2021-04-14 07:43:33

by J. Bruce Fields

[permalink] [raw]
Subject: generic/430 COPY/delegation caching regression

generic/430 started failing in 4.12-rc3, as of 7c1d1dcc24b3 "nfsd: grant
read delegations to clients holding writes".

Looks like that reintroduced the problem fixed by 16abd2a0c124 "NFSv4.2:
fix client's attribute cache management for copy_file_range": the client
needs to invalidate its cache of the destination of a copy even when it
holds a delegation.

--b.


2021-04-14 12:18:03

by Trond Myklebust

[permalink] [raw]
Subject: Re: generic/430 COPY/delegation caching regression

On Tue, 2021-04-13 at 19:19 -0400, J. Bruce Fields wrote:
> generic/430 started failing in 4.12-rc3, as of 7c1d1dcc24b3 "nfsd:
> grant
> read delegations to clients holding writes".
>
> Looks like that reintroduced the problem fixed by 16abd2a0c124
> "NFSv4.2:
> fix client's attribute cache management for copy_file_range": the
> client
> needs to invalidate its cache of the destination of a copy even when it
> holds a delegation.
>
> --b.

Hmm.. The only thing I see that could be causing an issue is the fact
that we're relying on cache invalidation to change the file size.

nfs_set_cache_invalid(
dst_inode, NFS_INO_REVAL_PAGECACHE | NFS_INO_REVAL_FORCED |
NFS_INO_INVALID_SIZE | NFS_INO_INVALID_ATTR |
NFS_INO_INVALID_DATA);

The only problem there is that nfs_set_cache_invalid() will clobber the
NFS_INO_INVALID_SIZE because if we hold a delegation, then our client
is the sole authority for the size attribute (hence we don't allow it
to be invalidated). We therefore expect a call to i_size_write(), if
the file size grew.

Otherwise, the setting of NFS_INO_INVALID_DATA should be redundant
because we've already punched a hole with truncate_pagecache_range().

--
Trond Myklebust
Linux NFS client maintainer, Hammerspace
[email protected]


2021-04-14 12:21:19

by Kornievskaia, Olga

[permalink] [raw]
Subject: Re: generic/430 COPY/delegation caching regression



On 4/13/21, 7:20 PM, "J. Bruce Fields" <[email protected]> wrote:

NetApp Security WARNING: This is an external email. Do not click links or open attachments unless you recognize the sender and know the content is safe.

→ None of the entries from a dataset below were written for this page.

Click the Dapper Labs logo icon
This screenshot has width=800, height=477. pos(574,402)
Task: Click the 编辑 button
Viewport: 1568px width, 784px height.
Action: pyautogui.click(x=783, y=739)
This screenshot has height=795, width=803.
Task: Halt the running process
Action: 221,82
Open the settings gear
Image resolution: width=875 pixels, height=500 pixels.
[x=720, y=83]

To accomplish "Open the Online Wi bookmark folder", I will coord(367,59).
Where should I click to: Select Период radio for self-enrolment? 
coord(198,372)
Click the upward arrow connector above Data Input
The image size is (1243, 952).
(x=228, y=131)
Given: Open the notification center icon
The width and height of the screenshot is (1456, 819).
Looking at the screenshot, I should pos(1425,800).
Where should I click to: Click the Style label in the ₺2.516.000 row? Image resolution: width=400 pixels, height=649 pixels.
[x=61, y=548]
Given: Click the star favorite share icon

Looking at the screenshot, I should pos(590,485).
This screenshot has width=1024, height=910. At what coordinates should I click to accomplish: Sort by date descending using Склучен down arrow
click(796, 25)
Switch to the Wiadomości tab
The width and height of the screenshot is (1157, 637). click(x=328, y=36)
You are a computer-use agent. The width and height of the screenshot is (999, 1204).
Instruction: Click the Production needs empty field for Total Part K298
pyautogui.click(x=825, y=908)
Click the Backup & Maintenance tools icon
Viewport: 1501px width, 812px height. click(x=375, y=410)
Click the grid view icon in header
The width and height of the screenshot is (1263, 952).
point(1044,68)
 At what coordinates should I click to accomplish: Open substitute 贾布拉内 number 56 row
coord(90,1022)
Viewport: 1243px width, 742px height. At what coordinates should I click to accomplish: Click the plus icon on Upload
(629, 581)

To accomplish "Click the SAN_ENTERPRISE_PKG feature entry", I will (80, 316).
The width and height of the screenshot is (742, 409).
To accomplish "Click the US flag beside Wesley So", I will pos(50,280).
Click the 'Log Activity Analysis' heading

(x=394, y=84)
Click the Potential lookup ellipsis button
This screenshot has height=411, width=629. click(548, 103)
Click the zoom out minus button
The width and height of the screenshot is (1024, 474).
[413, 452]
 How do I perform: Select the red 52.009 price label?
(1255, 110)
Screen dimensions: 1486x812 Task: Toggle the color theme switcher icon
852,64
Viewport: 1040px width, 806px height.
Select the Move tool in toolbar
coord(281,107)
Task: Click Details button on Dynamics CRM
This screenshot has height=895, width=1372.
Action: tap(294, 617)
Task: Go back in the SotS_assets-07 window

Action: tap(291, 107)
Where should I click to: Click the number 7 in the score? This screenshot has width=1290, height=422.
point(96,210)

generic/430 started failing in 4.12-rc3, as of 7c1d1dcc24b3 "nfsd: grant
read delegations to clients holding writes".

Looks like that reintroduced the problem fixed by 16abd2a0c124 "NFSv4.2:
fix client's attribute cache management for copy_file_range": the client
needs to invalidate its cache of the destination of a copy even when it
holds a delegation.

[olga] I'm confused what client version are you testing and against what server? I haven't seen generic/430 failing while testing upstream versions against upstream server verions. What should I try (as in what client version against what server version) to reproduce the failure?

--b.

2021-04-14 16:14:40

by J. Bruce Fields

[permalink] [raw]
Subject: Re: generic/430 COPY/delegation caching regression

On Wed, Apr 14, 2021 at 03:30:19AM +0000, Kornievskaia, Olga wrote:
> On 4/13/21, 7:20 PM, "J. Bruce Fields" <[email protected]> wrote:
> generic/430 started failing in 4.12-rc3, as of 7c1d1dcc24b3 "nfsd: grant
> read delegations to clients holding writes".
>
> Looks like that reintroduced the problem fixed by 16abd2a0c124 "NFSv4.2:
> fix client's attribute cache management for copy_file_range": the client
> needs to invalidate its cache of the destination of a copy even when it
> holds a delegation.
>
> [olga] I'm confused what client version are you testing and against what server? I haven't seen generic/430 failing while testing upstream versions against upstream server verions. What should I try (as in what client version against what server version) to reproduce the failure?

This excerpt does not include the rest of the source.